# Directions:
Starting at the first line of the entries and ending at the line containing "coord(143,774)", put each line into a JSON list of strings, one string per line, with blank lines omitted.
╭─ Stored records
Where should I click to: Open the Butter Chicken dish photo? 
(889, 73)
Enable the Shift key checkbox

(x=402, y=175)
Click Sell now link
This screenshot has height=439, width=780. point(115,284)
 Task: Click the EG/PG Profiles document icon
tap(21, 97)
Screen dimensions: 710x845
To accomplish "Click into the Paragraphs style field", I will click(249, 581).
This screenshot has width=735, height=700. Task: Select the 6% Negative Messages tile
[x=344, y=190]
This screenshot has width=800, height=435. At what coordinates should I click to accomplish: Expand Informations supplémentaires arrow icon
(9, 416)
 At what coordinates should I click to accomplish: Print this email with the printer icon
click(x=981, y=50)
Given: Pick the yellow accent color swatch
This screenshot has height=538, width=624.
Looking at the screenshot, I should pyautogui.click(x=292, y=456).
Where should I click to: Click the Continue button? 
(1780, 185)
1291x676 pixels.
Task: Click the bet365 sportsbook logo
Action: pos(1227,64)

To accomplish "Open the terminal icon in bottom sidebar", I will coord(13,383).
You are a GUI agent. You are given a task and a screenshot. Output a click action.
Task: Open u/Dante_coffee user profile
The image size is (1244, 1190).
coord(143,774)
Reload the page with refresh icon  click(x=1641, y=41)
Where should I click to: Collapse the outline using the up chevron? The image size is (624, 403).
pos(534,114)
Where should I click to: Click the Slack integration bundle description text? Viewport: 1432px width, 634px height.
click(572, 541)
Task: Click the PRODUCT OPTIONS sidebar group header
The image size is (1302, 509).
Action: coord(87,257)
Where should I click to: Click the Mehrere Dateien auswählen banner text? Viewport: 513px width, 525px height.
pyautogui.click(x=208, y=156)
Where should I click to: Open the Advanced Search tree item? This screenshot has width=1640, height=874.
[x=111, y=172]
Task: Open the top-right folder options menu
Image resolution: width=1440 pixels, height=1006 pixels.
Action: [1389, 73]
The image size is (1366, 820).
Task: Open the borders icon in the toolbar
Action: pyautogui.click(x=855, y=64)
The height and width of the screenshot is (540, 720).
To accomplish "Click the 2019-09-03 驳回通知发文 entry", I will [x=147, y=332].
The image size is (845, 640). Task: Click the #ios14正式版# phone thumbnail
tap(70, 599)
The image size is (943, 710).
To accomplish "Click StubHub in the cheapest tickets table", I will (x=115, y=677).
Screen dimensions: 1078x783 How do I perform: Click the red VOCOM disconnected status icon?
╰─
# The output:
[
  "Where should I click to: Open the Butter Chicken dish photo? ",
  "(889, 73)",
  "Enable the Shift key checkbox",
  "(x=402, y=175)",
  "Click Sell now link",
  "This screenshot has height=439, width=780. point(115,284)",
  " Task: Click the EG/PG Profiles document icon",
  "tap(21, 97)",
  "Screen dimensions: 710x845",
  "To accomplish \"Click into the Paragraphs style field\", I will click(249, 581).",
  "This screenshot has width=735, height=700. Task: Select the 6% Negative Messages tile",
  "[x=344, y=190]",
  "This screenshot has width=800, height=435. At what coordinates should I click to accomplish: Expand Informations supplémentaires arrow icon",
  "(9, 416)",
  " At what coordinates should I click to accomplish: Print this email with the printer icon",
  "click(x=981, y=50)",
  "Given: Pick the yellow accent color swatch",
  "This screenshot has height=538, width=624.",
  "Looking at the screenshot, I should pyautogui.click(x=292, y=456).",
  "Where should I click to: Click the Continue button? ",
  "(1780, 185)",
  "1291x676 pixels.",
  "Task: Click the bet365 sportsbook logo",
  "Action: pos(1227,64)",
  "To accomplish \"Open the terminal icon in bottom sidebar\", I will coord(13,383).",
  "You are a GUI agent. You are given a task and a screenshot. Output a click action.",
  "Task: Open u/Dante_coffee user profile",
  "The image size is (1244, 1190).",
  "coord(143,774)"
]